**BRIEF:**
The line with "Given: Select the blue star potion bottle" through the last line of the entries: give these again exactly, and only these, without any pictures.

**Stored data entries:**
+ + + +
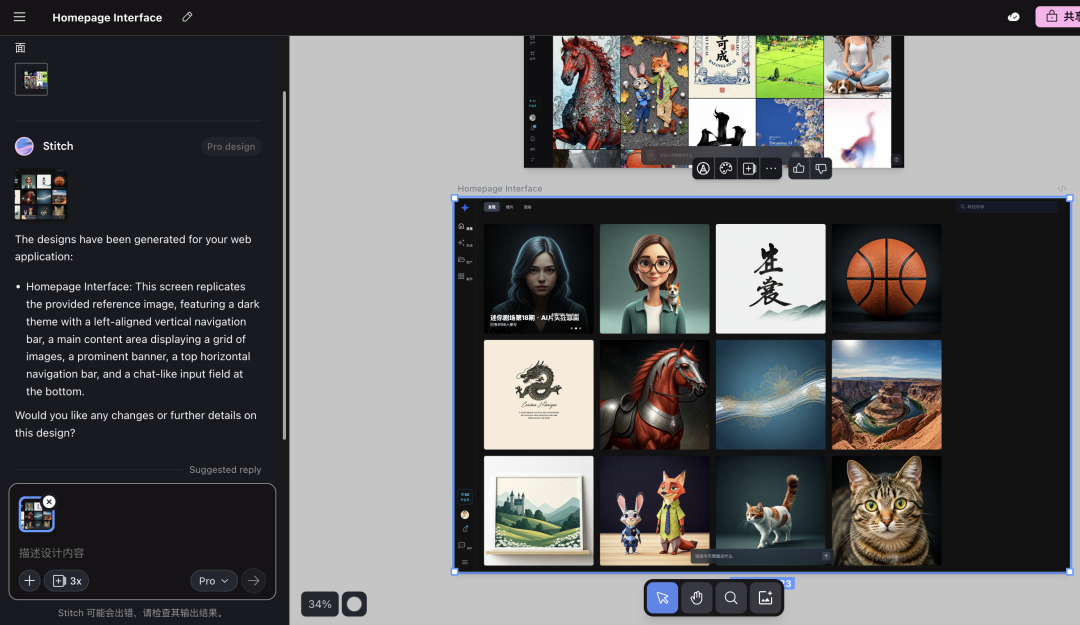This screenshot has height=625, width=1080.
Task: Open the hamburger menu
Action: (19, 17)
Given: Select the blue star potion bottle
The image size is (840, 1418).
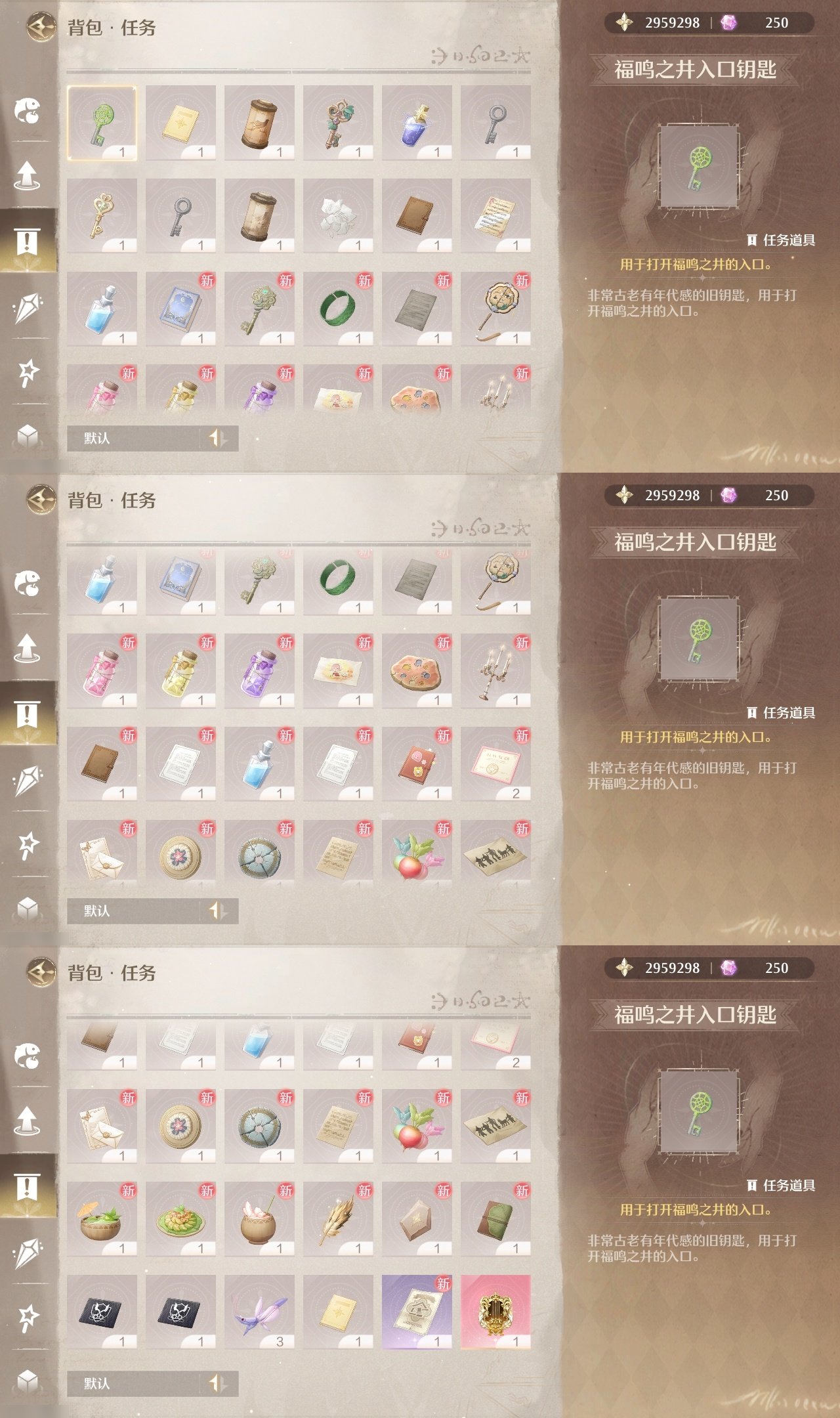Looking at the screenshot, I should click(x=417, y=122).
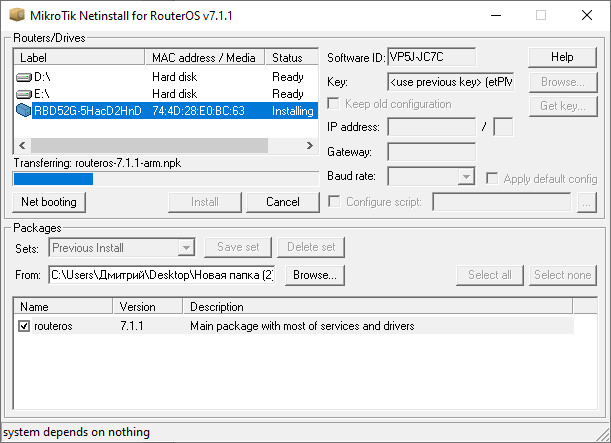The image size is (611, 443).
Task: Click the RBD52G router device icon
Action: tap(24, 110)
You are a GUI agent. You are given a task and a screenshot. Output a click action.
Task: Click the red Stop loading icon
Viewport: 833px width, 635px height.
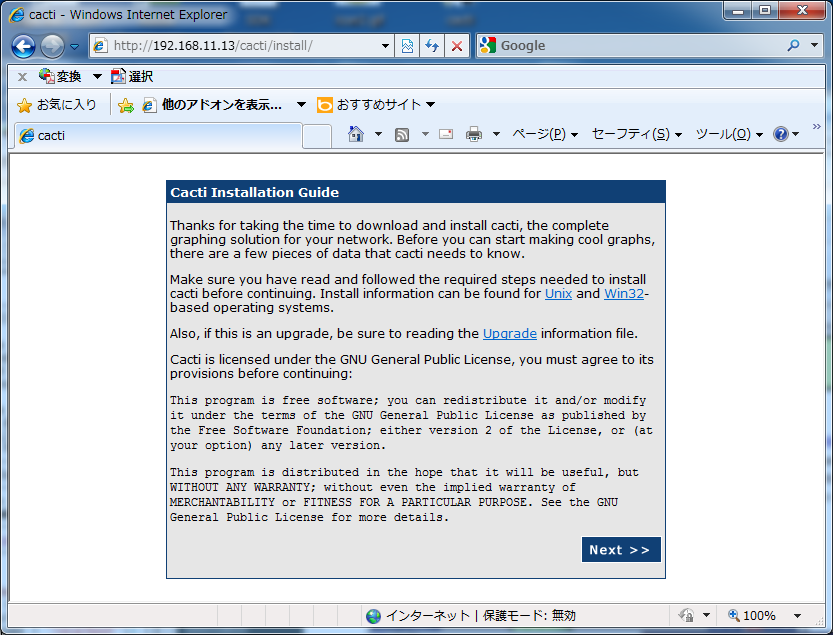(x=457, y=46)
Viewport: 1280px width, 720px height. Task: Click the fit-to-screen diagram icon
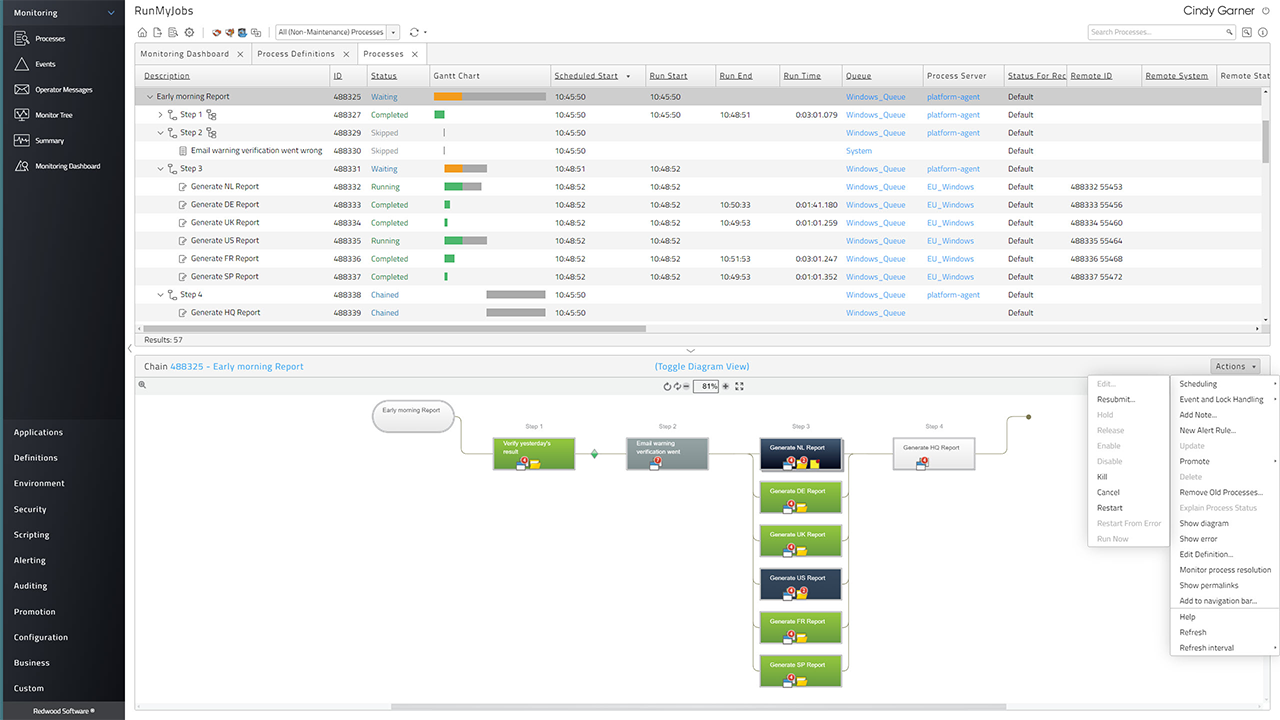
+ + + +
**OUTPUT FOR THIS EXERCISE:**
Given: Select the blue star potion bottle
The image size is (840, 1418).
Looking at the screenshot, I should click(x=417, y=122).
The image size is (611, 443).
Task: Click the RBD52G router device icon
Action: tap(24, 110)
You are a GUI agent. You are given a task and a screenshot. Output a click action.
Task: Click the red Stop loading icon
Viewport: 833px width, 635px height.
(x=457, y=46)
Viewport: 1280px width, 720px height. Task: Click the fit-to-screen diagram icon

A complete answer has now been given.